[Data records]
=== Section Start ===

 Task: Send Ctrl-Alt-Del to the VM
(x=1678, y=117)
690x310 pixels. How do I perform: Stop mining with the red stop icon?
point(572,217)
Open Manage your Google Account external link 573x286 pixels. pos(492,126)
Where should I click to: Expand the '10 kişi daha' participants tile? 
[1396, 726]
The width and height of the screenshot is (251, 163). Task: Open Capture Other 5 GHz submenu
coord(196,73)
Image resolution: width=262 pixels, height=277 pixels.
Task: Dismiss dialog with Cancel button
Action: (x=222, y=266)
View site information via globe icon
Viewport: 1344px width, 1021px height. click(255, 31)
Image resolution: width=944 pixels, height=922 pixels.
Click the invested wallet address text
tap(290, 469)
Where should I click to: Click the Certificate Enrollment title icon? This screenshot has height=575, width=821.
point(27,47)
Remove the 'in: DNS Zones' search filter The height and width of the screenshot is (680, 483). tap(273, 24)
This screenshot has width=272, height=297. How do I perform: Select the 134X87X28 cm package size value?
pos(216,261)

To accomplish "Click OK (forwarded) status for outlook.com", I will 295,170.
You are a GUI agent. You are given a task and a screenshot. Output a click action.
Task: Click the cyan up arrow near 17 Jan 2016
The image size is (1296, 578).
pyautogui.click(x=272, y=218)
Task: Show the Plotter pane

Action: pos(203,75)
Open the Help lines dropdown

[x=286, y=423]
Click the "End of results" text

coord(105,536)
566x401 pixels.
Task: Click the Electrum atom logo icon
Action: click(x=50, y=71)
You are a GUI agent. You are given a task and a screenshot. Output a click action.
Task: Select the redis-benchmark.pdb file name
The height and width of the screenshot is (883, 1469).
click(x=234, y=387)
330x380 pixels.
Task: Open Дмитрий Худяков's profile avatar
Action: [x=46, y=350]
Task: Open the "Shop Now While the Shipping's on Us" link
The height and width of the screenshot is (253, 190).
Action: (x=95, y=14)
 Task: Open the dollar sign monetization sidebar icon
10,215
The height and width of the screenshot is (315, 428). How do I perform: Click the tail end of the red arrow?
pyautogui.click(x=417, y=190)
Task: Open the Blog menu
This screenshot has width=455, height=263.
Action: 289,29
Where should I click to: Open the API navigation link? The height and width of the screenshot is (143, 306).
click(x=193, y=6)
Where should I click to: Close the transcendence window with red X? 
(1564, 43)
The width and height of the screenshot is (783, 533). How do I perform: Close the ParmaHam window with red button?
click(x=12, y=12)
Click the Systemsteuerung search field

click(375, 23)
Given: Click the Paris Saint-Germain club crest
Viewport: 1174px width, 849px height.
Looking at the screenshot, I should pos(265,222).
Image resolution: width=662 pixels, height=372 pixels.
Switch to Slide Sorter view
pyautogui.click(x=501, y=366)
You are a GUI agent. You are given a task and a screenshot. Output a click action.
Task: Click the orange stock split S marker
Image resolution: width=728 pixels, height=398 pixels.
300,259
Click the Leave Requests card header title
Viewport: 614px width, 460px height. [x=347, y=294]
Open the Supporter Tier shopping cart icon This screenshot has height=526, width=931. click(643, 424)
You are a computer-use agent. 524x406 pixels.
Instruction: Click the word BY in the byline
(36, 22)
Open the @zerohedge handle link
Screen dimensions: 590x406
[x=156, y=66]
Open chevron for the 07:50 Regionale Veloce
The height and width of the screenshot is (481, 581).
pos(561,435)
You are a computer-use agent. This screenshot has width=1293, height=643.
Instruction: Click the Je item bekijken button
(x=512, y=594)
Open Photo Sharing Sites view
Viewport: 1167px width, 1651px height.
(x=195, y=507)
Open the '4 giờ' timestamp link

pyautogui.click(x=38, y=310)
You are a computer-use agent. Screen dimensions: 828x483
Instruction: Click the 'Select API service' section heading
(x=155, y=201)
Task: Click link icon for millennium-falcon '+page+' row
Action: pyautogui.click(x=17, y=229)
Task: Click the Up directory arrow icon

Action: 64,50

=== Section End ===

The records above are to be reproduced exactly, with nothing left out.

 Task: Send Ctrl-Alt-Del to the VM
(x=1678, y=117)
690x310 pixels. How do I perform: Stop mining with the red stop icon?
point(572,217)
Open Manage your Google Account external link 573x286 pixels. pos(492,126)
Where should I click to: Expand the '10 kişi daha' participants tile? 
[1396, 726]
The width and height of the screenshot is (251, 163). Task: Open Capture Other 5 GHz submenu
coord(196,73)
Image resolution: width=262 pixels, height=277 pixels.
Task: Dismiss dialog with Cancel button
Action: (x=222, y=266)
View site information via globe icon
Viewport: 1344px width, 1021px height. click(255, 31)
Image resolution: width=944 pixels, height=922 pixels.
Click the invested wallet address text
tap(290, 469)
Where should I click to: Click the Certificate Enrollment title icon? This screenshot has height=575, width=821.
point(27,47)
Remove the 'in: DNS Zones' search filter The height and width of the screenshot is (680, 483). tap(273, 24)
This screenshot has width=272, height=297. How do I perform: Select the 134X87X28 cm package size value?
pos(216,261)

To accomplish "Click OK (forwarded) status for outlook.com", I will 295,170.
You are a GUI agent. You are given a task and a screenshot. Output a click action.
Task: Click the cyan up arrow near 17 Jan 2016
The image size is (1296, 578).
pyautogui.click(x=272, y=218)
Task: Show the Plotter pane

Action: pos(203,75)
Open the Help lines dropdown

[x=286, y=423]
Click the "End of results" text

coord(105,536)
566x401 pixels.
Task: Click the Electrum atom logo icon
Action: click(x=50, y=71)
You are a GUI agent. You are given a task and a screenshot. Output a click action.
Task: Select the redis-benchmark.pdb file name
The height and width of the screenshot is (883, 1469).
click(x=234, y=387)
330x380 pixels.
Task: Open Дмитрий Худяков's profile avatar
Action: [x=46, y=350]
Task: Open the "Shop Now While the Shipping's on Us" link
The height and width of the screenshot is (253, 190).
Action: (x=95, y=14)
 Task: Open the dollar sign monetization sidebar icon
10,215
The height and width of the screenshot is (315, 428). How do I perform: Click the tail end of the red arrow?
pyautogui.click(x=417, y=190)
Task: Open the Blog menu
This screenshot has width=455, height=263.
Action: 289,29
Where should I click to: Open the API navigation link? The height and width of the screenshot is (143, 306).
click(x=193, y=6)
Where should I click to: Close the transcendence window with red X? 
(1564, 43)
The width and height of the screenshot is (783, 533). How do I perform: Close the ParmaHam window with red button?
click(x=12, y=12)
Click the Systemsteuerung search field

click(375, 23)
Given: Click the Paris Saint-Germain club crest
Viewport: 1174px width, 849px height.
Looking at the screenshot, I should pos(265,222).
Image resolution: width=662 pixels, height=372 pixels.
Switch to Slide Sorter view
pyautogui.click(x=501, y=366)
You are a GUI agent. You are given a task and a screenshot. Output a click action.
Task: Click the orange stock split S marker
Image resolution: width=728 pixels, height=398 pixels.
300,259
Click the Leave Requests card header title
Viewport: 614px width, 460px height. [x=347, y=294]
Open the Supporter Tier shopping cart icon This screenshot has height=526, width=931. click(643, 424)
You are a computer-use agent. 524x406 pixels.
Instruction: Click the word BY in the byline
(36, 22)
Open the @zerohedge handle link
Screen dimensions: 590x406
[x=156, y=66]
Open chevron for the 07:50 Regionale Veloce
The height and width of the screenshot is (481, 581).
pos(561,435)
You are a computer-use agent. This screenshot has width=1293, height=643.
Instruction: Click the Je item bekijken button
(x=512, y=594)
Open Photo Sharing Sites view
Viewport: 1167px width, 1651px height.
(x=195, y=507)
Open the '4 giờ' timestamp link

pyautogui.click(x=38, y=310)
You are a computer-use agent. Screen dimensions: 828x483
Instruction: Click the 'Select API service' section heading
(x=155, y=201)
Task: Click link icon for millennium-falcon '+page+' row
Action: pyautogui.click(x=17, y=229)
Task: Click the Up directory arrow icon

Action: 64,50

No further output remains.